What the task asks ▸ From the data below, set down exactly the lines between the one holding "You are a GUI" and the one holding "to the View", inclusive, and no others.

Records for the exercise ▸
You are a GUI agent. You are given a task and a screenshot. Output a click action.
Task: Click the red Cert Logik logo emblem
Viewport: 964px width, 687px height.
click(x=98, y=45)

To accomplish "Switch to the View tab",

---

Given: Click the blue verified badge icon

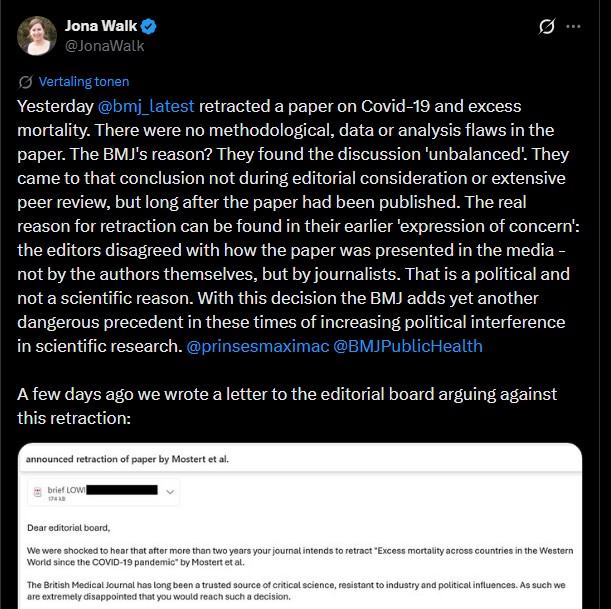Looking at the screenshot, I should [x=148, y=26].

Exercise output ▸
You are a GUI agent. You are given a task and a screenshot. Output a click action.
Task: Click the red Cert Logik logo emblem
Viewport: 964px width, 687px height.
click(x=98, y=45)

To accomplish "Switch to the View tab",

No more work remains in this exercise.